Text passage –
□ □ □ □ □
The National Institute on Aging has awarded Wake Forest School of Medicine a five-year grant to examine if a novel PET tracer can help researchers tackle Alzheimer’s.
Lead investigator Kiran Solingapuram Sai, PhD, said the $2.53 million award will go toward studying if the radiotracer can image microscopic tubes which help define how cells are structured and move in the brain. These microtubules, as they’re known, have been connected to Alzheimer’s progression and may be a key to earlier identification.
“Microtubules are message carriers within neurons that are very tightly bundled in a healthy brain,” Sai, assistant professor of radiology at Wake Forest School of Medicine said in an announcement. “If microtubules start disintegrating or detangling, they can’t do their job anymore. The neurons begin to degenerate and cognition declines.”
Researchers will inject the PET tracer into mice with Alzheimer’s as well as healthy subjects, all while scanning their brains every two months. The imaging agent was created by Sai’s team, along with scientists at Columbia University. Their belief is that the material only binds to healthy microtubules, indicating those structures that don’t absorb the tracer will not show up on a scan—a sign of deterioration and possibly early onset of the disease.
The group will then compare the PET imaging data to behavior and cognition information and the accumulation of tau protein and beta-amyloid involved with Alzheimer’s. This will help determine if microtubule health is in fact a biomarker for neural degeneration.
“This approach could significantly improve both imaging strategies to track Alzheimer’s in its initial stages and our ability to more precisely treat patients with neurodegenerative diseases early on,” Sai said.
□ □ □ □ □
Supplied data –
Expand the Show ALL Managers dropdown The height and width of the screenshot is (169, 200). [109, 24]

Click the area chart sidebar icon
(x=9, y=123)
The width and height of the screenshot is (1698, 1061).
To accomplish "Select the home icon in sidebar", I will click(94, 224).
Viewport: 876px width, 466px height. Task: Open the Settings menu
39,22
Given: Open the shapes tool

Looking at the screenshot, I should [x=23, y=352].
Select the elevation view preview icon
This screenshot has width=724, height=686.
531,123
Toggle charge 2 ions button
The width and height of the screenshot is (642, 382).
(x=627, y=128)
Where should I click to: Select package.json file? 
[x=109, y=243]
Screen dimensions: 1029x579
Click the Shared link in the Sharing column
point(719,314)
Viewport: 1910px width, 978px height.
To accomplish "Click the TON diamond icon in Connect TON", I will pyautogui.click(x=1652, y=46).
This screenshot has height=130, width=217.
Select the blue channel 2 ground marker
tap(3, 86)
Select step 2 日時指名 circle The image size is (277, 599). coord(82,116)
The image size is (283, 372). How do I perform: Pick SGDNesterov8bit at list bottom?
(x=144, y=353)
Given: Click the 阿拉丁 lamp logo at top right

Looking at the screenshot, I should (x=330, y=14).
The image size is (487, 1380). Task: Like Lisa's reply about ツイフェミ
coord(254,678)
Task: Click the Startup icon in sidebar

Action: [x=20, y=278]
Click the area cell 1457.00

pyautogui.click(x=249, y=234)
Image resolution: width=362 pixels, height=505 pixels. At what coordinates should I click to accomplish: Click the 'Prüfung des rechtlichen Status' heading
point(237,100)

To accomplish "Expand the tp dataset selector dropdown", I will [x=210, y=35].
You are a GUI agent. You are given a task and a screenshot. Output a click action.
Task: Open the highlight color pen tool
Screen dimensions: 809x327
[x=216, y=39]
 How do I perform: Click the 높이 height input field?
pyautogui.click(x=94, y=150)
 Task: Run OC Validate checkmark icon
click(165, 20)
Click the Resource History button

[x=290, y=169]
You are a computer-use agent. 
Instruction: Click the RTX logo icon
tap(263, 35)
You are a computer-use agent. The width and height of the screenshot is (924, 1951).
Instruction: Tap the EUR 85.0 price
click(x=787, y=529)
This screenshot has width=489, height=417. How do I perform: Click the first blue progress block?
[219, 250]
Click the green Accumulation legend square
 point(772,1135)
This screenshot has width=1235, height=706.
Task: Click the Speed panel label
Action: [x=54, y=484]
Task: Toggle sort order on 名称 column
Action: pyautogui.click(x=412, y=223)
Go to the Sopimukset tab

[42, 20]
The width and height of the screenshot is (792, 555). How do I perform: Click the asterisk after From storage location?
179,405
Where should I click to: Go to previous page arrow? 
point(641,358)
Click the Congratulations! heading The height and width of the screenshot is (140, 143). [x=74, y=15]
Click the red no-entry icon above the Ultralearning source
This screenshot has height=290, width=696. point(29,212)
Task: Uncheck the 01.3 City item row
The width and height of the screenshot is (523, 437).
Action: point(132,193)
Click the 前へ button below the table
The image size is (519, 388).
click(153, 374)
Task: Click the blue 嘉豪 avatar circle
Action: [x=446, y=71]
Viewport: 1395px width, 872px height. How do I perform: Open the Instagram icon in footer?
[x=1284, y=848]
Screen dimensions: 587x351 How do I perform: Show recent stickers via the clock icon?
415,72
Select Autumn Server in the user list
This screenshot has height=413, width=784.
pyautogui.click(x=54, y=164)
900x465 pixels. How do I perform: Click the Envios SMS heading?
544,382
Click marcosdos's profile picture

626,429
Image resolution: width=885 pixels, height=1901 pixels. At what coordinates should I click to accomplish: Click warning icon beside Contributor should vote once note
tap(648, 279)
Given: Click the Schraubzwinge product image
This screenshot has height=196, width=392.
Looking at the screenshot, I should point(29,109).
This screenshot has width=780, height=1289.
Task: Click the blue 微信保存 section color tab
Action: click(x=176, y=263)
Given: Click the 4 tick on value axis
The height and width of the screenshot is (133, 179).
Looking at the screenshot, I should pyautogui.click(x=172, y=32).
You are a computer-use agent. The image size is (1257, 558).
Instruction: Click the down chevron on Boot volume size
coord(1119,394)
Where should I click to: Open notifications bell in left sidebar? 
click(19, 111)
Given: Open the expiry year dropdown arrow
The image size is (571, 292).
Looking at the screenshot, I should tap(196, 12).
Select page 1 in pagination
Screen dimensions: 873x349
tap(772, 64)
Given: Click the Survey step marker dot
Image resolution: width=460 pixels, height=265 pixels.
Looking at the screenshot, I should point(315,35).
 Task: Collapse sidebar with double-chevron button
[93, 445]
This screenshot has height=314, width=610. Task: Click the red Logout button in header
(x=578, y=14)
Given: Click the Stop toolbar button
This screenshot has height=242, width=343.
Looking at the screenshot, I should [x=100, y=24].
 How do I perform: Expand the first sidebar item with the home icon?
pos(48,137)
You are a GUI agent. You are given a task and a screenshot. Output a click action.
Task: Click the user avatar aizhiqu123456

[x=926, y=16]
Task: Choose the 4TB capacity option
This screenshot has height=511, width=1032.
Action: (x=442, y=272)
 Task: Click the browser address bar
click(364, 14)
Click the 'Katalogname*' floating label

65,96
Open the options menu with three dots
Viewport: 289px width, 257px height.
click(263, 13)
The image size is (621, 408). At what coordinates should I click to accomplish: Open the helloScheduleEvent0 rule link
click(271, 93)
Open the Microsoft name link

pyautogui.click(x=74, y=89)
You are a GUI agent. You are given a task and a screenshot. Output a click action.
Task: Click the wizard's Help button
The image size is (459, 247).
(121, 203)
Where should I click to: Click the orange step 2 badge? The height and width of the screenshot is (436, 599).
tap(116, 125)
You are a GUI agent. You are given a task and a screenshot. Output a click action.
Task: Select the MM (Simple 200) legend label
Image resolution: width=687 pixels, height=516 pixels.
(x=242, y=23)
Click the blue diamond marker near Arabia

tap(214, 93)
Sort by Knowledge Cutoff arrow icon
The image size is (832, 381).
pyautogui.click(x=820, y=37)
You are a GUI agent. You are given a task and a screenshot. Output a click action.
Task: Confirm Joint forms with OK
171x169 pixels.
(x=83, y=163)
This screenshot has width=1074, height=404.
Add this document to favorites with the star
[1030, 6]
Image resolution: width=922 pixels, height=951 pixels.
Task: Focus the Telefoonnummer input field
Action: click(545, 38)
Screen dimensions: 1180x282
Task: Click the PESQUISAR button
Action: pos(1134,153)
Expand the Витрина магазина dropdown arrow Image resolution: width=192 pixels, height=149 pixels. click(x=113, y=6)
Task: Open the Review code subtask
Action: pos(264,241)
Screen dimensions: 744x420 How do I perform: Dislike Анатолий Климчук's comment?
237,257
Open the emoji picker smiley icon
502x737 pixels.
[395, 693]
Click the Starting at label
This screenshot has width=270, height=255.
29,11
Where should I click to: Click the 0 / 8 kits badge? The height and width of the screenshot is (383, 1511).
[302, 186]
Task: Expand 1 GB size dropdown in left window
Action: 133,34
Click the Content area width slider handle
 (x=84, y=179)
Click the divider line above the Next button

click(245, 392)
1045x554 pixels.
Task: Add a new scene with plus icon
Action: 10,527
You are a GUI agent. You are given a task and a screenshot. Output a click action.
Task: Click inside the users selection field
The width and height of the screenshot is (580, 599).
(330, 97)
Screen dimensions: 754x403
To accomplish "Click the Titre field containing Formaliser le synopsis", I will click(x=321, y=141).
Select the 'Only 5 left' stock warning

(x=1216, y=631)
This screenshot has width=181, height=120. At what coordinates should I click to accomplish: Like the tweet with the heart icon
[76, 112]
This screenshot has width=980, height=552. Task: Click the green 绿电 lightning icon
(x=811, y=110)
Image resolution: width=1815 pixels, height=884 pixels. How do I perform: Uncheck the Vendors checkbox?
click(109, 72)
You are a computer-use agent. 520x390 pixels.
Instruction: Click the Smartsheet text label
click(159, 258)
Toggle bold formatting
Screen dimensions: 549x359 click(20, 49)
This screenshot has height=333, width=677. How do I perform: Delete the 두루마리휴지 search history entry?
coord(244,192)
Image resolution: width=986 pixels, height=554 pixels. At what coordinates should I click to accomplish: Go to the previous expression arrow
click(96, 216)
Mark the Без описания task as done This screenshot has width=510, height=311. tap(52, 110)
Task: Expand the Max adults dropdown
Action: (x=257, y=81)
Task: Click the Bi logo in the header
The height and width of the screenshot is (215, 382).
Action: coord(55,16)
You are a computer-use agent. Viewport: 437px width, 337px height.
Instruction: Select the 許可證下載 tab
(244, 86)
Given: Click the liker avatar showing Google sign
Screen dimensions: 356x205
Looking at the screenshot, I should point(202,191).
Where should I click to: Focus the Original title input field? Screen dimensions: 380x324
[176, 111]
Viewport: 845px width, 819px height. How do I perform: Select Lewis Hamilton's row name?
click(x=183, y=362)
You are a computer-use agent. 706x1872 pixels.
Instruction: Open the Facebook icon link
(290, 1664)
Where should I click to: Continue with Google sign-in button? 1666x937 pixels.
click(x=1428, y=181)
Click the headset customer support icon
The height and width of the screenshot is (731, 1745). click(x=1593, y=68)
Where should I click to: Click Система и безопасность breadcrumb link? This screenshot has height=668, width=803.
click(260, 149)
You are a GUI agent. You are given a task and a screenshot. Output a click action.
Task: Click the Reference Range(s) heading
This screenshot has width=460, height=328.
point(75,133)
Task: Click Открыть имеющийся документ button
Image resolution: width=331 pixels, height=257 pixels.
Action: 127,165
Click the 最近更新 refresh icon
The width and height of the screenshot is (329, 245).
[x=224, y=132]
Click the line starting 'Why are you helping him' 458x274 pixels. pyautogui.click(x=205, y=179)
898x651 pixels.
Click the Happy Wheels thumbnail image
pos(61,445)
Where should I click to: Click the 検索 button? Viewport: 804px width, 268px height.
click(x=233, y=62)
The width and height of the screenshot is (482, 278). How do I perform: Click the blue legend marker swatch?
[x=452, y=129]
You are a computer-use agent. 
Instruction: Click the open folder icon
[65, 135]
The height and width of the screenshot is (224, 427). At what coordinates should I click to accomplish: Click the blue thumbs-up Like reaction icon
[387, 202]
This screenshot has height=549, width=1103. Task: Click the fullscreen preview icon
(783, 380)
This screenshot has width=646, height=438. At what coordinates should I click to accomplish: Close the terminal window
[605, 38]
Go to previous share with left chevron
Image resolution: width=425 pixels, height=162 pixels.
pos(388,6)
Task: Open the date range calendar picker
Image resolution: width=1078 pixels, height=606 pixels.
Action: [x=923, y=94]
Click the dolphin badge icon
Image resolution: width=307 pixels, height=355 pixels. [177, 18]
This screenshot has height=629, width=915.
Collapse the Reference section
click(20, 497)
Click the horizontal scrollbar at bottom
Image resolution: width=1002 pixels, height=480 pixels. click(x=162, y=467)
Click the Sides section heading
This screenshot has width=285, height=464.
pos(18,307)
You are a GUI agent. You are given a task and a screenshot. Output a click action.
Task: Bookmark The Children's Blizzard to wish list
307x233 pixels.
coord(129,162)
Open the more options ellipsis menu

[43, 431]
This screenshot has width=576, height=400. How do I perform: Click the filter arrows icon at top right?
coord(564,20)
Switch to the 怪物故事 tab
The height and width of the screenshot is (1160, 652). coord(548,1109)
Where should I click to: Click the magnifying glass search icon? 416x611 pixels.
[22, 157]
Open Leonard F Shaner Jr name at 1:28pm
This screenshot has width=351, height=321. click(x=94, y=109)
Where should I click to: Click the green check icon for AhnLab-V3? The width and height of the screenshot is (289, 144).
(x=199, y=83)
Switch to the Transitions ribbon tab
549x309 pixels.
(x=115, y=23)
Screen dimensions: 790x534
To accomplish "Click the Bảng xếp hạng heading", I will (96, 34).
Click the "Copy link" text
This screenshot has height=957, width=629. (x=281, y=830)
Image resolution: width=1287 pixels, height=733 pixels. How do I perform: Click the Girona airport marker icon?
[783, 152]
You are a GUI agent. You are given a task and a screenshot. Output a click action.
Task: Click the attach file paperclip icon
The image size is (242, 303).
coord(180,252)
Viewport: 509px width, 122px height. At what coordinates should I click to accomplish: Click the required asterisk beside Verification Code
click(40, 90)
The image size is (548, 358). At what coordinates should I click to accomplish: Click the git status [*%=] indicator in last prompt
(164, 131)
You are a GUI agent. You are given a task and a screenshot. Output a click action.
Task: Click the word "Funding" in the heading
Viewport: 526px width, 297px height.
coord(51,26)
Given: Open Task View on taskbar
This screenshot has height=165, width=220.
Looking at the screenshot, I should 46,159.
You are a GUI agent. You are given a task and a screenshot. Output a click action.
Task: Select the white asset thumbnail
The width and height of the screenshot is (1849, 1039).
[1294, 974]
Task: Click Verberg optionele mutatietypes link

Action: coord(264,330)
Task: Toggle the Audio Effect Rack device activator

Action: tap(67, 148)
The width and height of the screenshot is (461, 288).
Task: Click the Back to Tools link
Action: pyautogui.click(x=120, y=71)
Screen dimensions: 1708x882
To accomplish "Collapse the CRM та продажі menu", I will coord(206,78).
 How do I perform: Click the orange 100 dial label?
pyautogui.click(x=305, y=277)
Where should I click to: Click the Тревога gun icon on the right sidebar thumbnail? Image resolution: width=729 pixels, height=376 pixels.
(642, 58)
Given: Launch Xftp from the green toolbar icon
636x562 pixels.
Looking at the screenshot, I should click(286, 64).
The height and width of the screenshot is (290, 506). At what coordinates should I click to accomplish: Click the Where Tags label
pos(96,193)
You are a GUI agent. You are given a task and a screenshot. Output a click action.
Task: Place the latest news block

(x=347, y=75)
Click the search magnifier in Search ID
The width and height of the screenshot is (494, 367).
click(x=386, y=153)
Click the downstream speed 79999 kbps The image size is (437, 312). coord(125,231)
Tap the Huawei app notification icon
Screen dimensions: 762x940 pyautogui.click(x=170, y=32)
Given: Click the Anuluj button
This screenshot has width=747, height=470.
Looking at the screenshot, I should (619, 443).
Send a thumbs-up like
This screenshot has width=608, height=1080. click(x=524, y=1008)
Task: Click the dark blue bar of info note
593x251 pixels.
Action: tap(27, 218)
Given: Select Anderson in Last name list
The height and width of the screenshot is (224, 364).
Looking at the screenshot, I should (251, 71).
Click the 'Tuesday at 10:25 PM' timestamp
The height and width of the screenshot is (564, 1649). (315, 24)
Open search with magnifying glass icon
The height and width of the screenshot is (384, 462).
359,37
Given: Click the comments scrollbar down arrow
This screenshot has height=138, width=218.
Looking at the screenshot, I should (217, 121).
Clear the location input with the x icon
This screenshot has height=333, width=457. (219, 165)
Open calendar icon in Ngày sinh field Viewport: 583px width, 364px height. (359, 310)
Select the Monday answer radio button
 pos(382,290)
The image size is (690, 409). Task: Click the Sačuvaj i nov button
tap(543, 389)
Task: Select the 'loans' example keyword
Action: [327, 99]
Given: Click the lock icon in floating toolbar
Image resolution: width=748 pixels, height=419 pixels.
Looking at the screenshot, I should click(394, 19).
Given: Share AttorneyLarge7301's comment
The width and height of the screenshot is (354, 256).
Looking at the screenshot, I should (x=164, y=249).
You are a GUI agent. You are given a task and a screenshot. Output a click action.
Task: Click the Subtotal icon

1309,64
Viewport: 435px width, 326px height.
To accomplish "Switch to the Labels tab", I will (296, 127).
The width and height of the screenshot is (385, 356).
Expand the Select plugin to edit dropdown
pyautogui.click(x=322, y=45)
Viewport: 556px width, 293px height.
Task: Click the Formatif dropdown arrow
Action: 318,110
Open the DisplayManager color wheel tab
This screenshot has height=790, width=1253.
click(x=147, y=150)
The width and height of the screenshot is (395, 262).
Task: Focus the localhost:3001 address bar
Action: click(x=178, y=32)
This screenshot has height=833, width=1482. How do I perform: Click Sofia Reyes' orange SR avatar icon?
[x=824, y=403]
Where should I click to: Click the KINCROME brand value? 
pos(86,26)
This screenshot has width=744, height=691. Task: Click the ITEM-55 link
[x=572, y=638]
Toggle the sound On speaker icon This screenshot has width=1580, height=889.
□ □ □ □ □
Tasks and exercises –
A. In the article about the Alzheimer's PET tracer grant, what is the dollar amount of the award?
B. From the article about the Alzheimer's PET tracer grant, pull out the passage starting at "The group will" and ending at "for neural degeneration.".

Solved tasks –
A. $2.53 million

B.
The group will then compare the PET imaging data to behavior and cognition information and the accumulation of tau protein and beta-amyloid involved with Alzheimer’s. This will help determine if microtubule health is in fact a biomarker for neural degeneration.